What you have to do -
Return the line containing "Instruction: Click the" together with every later line up to the end of the records, exactly and with no pictures; return nothing else.

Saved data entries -

━━━

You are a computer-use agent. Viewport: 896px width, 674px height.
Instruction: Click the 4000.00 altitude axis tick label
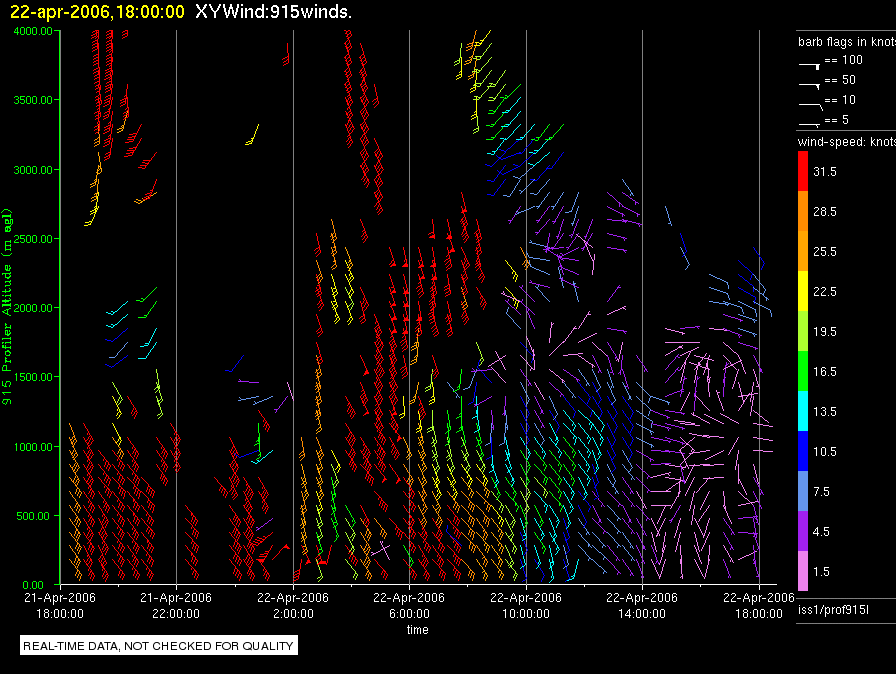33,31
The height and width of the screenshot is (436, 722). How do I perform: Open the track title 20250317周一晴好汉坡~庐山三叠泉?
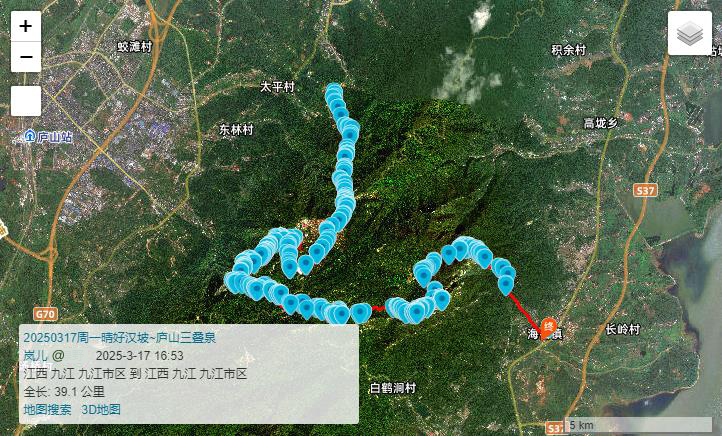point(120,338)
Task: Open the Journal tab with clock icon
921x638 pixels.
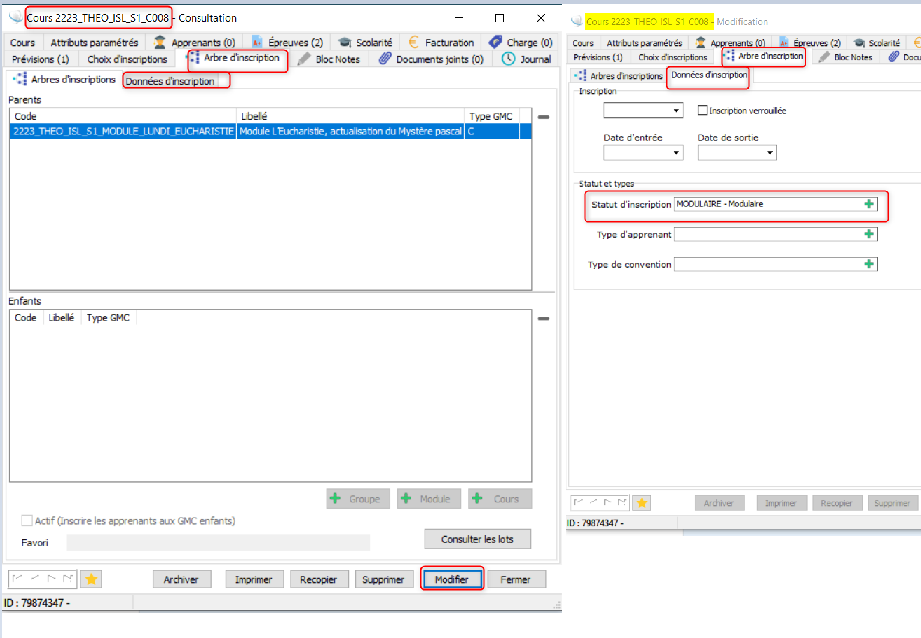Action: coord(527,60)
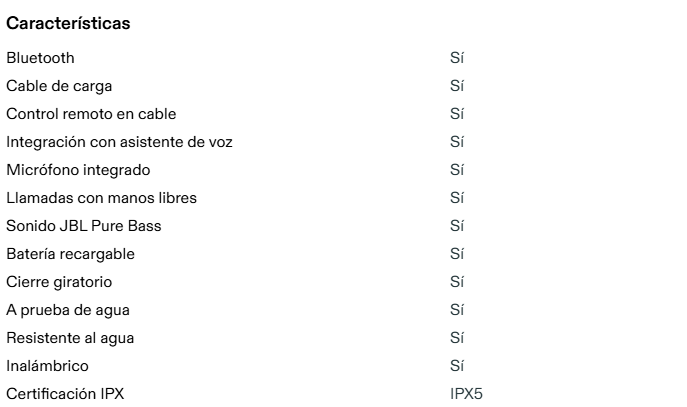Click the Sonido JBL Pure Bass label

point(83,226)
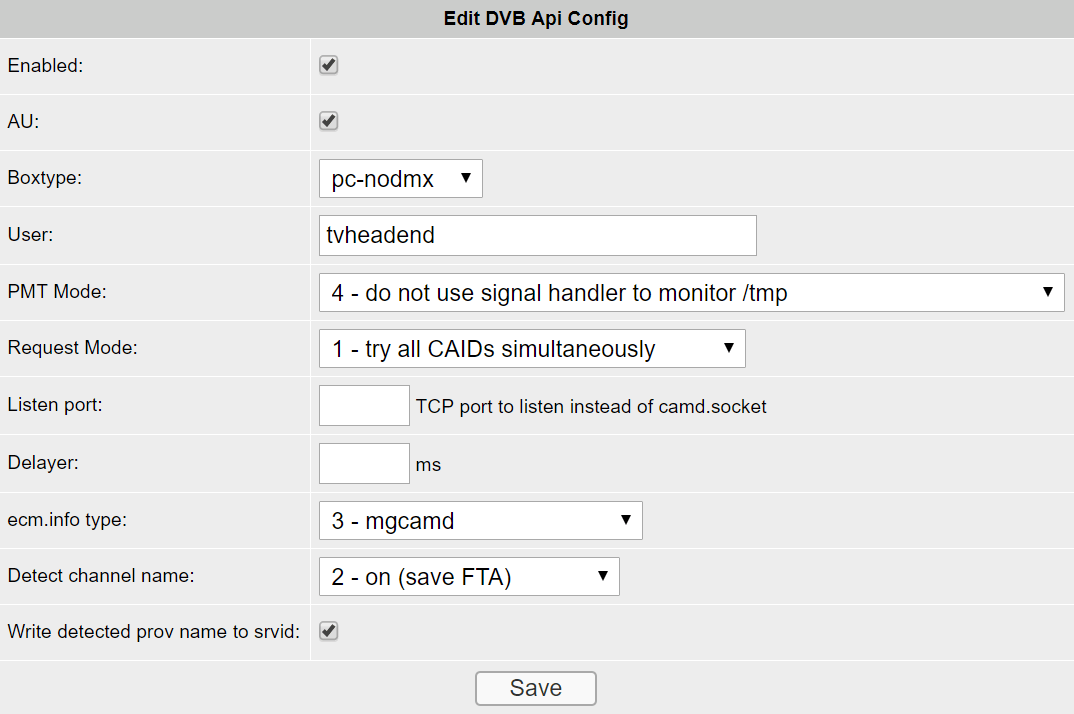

━━━

Response to this exercise -
Instruction: Click the 4000.00 altitude axis tick label
33,31
The height and width of the screenshot is (436, 722). How do I perform: Open the track title 20250317周一晴好汉坡~庐山三叠泉?
point(120,338)
Task: Open the Journal tab with clock icon
921x638 pixels.
Action: coord(527,60)
Click the Sonido JBL Pure Bass label

point(83,226)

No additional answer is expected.